▶ **What needs to be done**
The answer must reproduce exactly the lines from the one with "Task: Click the Julkaise tämä publish icon" through the end of the material, and it must contain no pictures.

----------------------------------------

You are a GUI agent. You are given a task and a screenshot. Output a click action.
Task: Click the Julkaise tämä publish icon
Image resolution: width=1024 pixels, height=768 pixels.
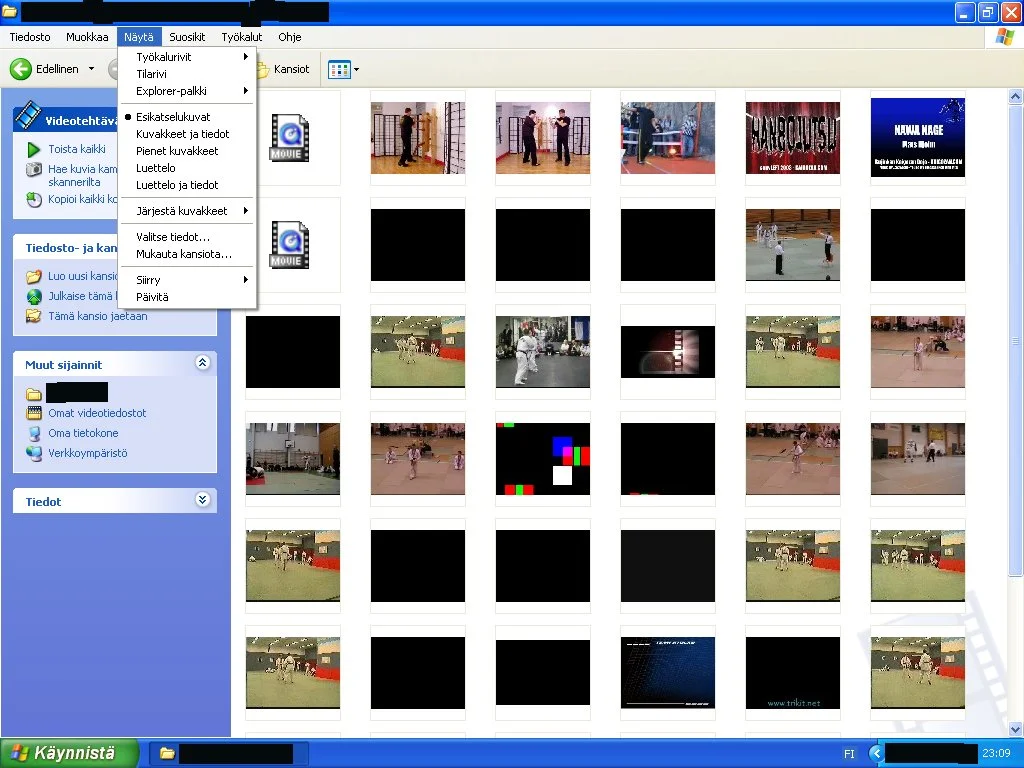coord(34,296)
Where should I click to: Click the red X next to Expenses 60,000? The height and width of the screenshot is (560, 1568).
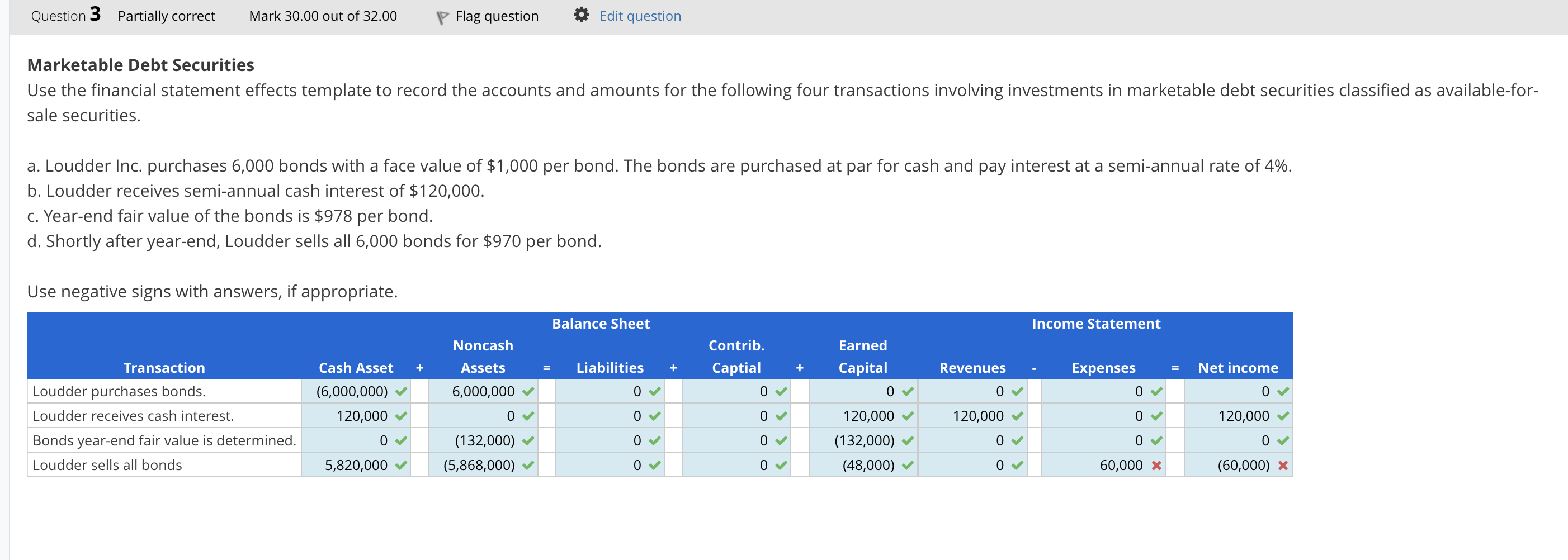(1156, 466)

----------------------------------------

▶ **Task answer**
Task: Click the Julkaise tämä publish icon
Image resolution: width=1024 pixels, height=768 pixels.
coord(34,296)
Where should I click to: Click the red X next to Expenses 60,000? The height and width of the screenshot is (560, 1568).
(1156, 466)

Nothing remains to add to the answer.